On that drive, I felt as lonely as I’d ever been, but I also felt this bizarre electricity coursing through my body—the electricity you feel when you suffer a crushing defeat but quickly realize that you’re going to be able to carry on regardless. 11+ years after the song had been written, I realized the truth about the loneliness at the heart of “Motorcycle Drive By.” It wasn’t wholly devastating and it wasn’t wholly liberating. Instead, it was a little bit of both, mixed into a cocktail of rain, memories, and regrets. When I’m driving alone in the summertime and it starts to pour, I still make a point of putting on “Motorcycle Drive By” and playing it loud enough to shake my soul. I do it because I love the song, but also because it reminds me of that epiphanic moment in my life where I finally grew up. I can count on one hand the songs that mean more to me.

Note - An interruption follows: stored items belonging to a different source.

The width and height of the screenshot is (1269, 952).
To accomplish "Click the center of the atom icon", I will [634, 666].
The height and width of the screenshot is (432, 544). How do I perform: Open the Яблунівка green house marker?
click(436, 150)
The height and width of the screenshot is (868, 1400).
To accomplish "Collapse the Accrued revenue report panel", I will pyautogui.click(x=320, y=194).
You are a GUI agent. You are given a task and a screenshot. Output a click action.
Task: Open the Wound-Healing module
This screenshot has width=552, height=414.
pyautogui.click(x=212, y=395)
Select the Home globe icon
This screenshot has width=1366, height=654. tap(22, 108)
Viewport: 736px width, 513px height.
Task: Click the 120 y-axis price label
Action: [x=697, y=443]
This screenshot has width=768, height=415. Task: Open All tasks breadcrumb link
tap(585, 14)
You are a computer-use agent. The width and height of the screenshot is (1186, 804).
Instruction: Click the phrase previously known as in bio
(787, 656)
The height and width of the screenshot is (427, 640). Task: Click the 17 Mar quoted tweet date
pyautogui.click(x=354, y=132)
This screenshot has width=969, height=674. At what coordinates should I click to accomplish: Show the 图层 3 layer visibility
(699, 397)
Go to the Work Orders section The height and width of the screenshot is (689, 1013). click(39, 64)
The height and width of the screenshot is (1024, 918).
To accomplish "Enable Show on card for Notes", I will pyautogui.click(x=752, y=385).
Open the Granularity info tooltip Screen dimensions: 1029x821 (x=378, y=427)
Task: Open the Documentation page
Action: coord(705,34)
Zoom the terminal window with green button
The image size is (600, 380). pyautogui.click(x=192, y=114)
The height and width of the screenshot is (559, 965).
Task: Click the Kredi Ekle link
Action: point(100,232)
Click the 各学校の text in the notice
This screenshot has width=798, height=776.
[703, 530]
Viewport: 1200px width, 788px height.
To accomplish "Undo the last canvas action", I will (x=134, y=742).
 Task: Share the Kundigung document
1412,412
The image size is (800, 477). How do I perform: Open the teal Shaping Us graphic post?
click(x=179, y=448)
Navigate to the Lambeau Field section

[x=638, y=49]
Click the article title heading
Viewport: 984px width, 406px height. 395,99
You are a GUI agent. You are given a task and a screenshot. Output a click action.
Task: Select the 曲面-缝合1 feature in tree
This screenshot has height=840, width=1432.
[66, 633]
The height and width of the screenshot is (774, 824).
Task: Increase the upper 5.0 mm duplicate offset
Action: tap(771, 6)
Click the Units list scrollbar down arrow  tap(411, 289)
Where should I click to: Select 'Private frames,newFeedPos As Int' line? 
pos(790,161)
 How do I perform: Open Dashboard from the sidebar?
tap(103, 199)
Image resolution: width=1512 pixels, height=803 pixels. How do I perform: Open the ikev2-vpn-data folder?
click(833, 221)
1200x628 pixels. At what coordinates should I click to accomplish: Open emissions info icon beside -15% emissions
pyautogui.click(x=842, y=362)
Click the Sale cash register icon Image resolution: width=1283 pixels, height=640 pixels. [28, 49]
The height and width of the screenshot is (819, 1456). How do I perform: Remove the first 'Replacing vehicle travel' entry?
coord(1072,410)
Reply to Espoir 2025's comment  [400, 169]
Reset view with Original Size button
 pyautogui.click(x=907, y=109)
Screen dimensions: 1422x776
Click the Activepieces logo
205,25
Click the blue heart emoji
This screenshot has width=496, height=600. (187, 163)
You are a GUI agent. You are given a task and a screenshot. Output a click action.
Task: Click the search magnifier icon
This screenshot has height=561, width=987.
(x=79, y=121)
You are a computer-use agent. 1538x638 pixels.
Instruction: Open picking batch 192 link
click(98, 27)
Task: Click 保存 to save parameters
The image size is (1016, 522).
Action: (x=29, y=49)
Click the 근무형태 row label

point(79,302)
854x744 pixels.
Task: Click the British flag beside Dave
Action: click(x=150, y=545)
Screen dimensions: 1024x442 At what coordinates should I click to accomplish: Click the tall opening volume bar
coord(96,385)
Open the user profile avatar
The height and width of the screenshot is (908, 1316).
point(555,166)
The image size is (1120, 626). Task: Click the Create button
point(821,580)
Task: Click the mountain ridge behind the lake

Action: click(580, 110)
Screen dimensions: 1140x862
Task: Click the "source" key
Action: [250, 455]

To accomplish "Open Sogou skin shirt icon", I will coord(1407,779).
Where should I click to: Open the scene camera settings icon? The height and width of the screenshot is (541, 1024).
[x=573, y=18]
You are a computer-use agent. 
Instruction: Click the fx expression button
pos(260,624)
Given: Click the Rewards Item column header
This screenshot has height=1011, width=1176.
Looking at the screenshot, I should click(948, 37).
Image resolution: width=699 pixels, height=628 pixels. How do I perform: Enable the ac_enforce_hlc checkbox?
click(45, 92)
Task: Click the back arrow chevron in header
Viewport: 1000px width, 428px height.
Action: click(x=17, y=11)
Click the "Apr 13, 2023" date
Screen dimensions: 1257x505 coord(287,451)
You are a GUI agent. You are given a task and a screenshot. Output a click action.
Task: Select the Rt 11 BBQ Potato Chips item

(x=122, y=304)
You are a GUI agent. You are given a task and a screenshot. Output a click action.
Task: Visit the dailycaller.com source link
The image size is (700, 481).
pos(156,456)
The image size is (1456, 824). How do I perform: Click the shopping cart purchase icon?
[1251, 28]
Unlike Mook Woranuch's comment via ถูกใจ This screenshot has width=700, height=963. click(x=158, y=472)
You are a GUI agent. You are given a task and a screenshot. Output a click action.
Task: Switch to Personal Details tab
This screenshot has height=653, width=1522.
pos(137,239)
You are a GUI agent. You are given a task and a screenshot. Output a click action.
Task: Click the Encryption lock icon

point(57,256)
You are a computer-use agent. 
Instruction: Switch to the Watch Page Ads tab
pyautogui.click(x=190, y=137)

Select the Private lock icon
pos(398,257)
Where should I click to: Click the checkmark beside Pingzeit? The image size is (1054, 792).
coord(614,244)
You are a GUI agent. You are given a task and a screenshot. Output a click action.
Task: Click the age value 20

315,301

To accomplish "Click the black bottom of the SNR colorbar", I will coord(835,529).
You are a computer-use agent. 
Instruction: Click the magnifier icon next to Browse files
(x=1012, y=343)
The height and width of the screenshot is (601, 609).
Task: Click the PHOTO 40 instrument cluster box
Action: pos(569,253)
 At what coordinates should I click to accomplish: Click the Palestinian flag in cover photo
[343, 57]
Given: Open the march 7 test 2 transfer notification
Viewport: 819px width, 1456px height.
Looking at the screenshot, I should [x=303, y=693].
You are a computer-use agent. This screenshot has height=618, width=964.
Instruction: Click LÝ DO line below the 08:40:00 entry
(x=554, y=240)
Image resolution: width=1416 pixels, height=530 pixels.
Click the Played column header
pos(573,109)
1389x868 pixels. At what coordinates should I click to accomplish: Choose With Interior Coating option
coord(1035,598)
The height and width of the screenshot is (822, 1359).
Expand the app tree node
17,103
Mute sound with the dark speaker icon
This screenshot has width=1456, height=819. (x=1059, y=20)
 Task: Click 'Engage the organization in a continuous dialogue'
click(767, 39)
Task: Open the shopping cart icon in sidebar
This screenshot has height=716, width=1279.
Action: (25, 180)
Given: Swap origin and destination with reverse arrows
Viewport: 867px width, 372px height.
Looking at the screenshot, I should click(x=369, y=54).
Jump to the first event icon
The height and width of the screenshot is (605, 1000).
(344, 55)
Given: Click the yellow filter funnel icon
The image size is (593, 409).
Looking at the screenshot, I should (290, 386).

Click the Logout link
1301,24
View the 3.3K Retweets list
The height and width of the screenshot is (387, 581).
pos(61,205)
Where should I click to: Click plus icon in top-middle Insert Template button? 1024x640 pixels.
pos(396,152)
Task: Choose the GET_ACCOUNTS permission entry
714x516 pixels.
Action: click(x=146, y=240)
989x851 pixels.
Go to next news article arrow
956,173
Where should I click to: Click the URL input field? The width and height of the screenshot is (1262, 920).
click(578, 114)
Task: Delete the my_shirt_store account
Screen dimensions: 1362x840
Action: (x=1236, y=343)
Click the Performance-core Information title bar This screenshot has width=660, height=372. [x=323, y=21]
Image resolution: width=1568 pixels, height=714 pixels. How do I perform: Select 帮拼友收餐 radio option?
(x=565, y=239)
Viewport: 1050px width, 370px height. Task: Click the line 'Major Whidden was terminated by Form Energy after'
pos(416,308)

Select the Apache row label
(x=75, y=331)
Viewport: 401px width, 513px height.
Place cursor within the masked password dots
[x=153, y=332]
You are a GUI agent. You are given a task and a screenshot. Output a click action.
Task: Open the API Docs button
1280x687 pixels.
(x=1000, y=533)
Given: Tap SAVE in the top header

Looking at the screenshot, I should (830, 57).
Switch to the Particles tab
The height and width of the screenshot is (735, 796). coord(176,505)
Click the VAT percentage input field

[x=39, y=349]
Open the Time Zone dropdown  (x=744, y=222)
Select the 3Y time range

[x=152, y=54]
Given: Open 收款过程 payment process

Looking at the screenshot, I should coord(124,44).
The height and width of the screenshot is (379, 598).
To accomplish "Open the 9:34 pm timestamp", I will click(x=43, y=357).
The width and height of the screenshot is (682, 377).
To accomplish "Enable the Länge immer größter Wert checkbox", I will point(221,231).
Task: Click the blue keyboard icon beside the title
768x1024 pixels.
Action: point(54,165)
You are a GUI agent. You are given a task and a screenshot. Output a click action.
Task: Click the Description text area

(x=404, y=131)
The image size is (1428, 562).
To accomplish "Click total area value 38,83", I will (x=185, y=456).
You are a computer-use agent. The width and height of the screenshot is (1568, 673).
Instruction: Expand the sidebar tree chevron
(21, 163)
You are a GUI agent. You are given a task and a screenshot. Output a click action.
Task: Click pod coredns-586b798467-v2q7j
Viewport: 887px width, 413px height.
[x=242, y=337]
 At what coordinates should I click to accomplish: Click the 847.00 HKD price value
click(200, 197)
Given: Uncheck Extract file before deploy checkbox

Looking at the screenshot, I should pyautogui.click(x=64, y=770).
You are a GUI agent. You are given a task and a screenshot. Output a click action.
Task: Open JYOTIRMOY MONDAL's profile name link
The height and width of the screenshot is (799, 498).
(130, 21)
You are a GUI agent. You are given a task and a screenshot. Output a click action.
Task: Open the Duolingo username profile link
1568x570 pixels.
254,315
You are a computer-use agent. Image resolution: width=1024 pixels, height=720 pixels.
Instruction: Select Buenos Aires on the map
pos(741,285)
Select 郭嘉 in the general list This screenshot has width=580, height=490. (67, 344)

These anecdotes help explain, I think, why this record became a cult classic. If you had asked critics in the late 90s to name bands that would still have passionate followings 20 years after the fact, they probably wouldn’t have said Third Eye Blind. But the songs Stephen Jenkins (and Kevin Cadogan) wrote on this record have continued to resonate with people, because beneath the pop confections of the melodies and production are brutally honest lyrics that convey universal human experiences in deeply felt ways. Everyone’s lost a friend, or seen how the years can turn someone from an intimate romantic partner into a stranger. Everyone’s felt the quiet numbness that hangs in the air after you lose a loved one. Everyone’s had a moment like mine, where their loneliness simultaneously felt like a grievous wound and a valuable piece of knowledge. 20 year later, Third Eye Blind remains a prescient album about the pains of growing up, set against a backdrop of melodies so euphoric that they make your heart beat a little faster. It’s a record that means more to most of us today than it did back then, simply because we can understand it better now.